Exercise description: Only the lines below from the one containing "Click the chevron" through the one containing "Given: Click the" belong in the answer, repeated exactly and without pictures.

Stored data:
------------------------------------
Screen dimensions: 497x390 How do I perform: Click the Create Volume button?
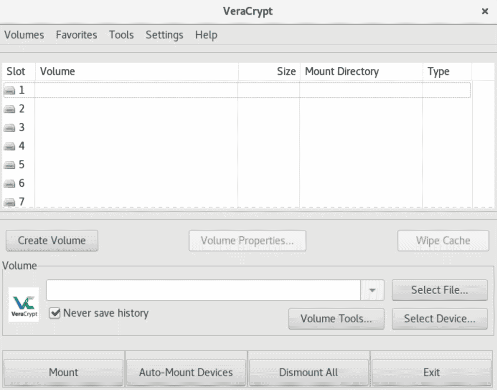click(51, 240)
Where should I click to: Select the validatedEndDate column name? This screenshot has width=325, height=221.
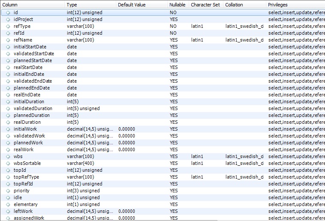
------------------------------------
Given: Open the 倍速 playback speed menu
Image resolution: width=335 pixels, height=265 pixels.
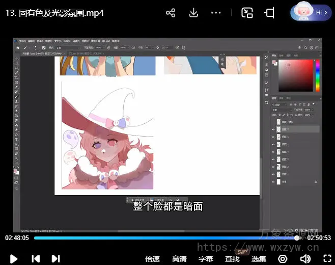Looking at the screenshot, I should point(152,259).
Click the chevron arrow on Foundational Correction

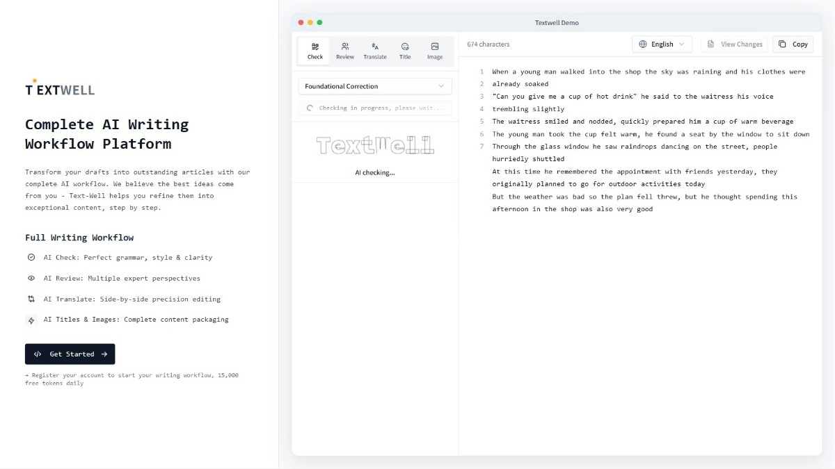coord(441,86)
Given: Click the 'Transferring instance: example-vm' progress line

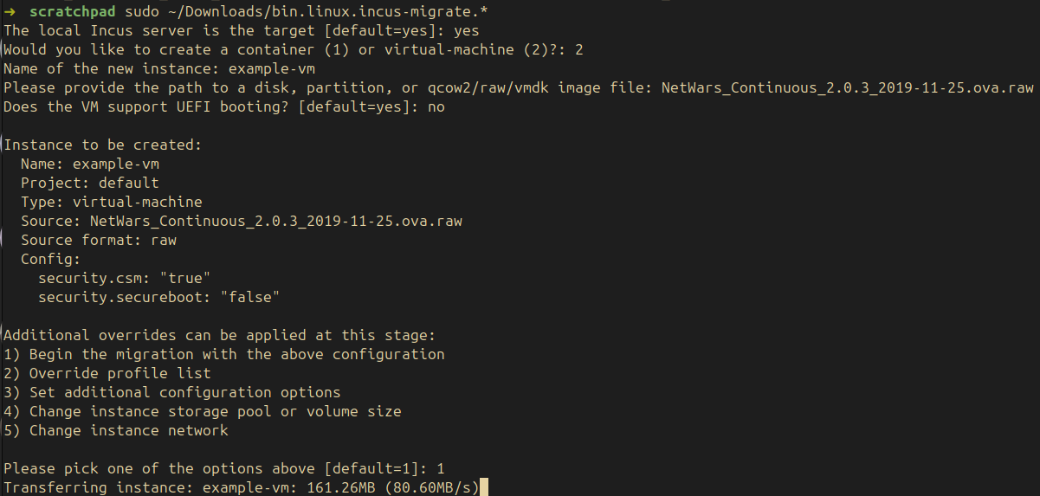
------------------------------------
Task answer:
Click the chevron arrow on Foundational Correction

coord(441,86)
Given: Click the 'Transferring instance: example-vm' progress line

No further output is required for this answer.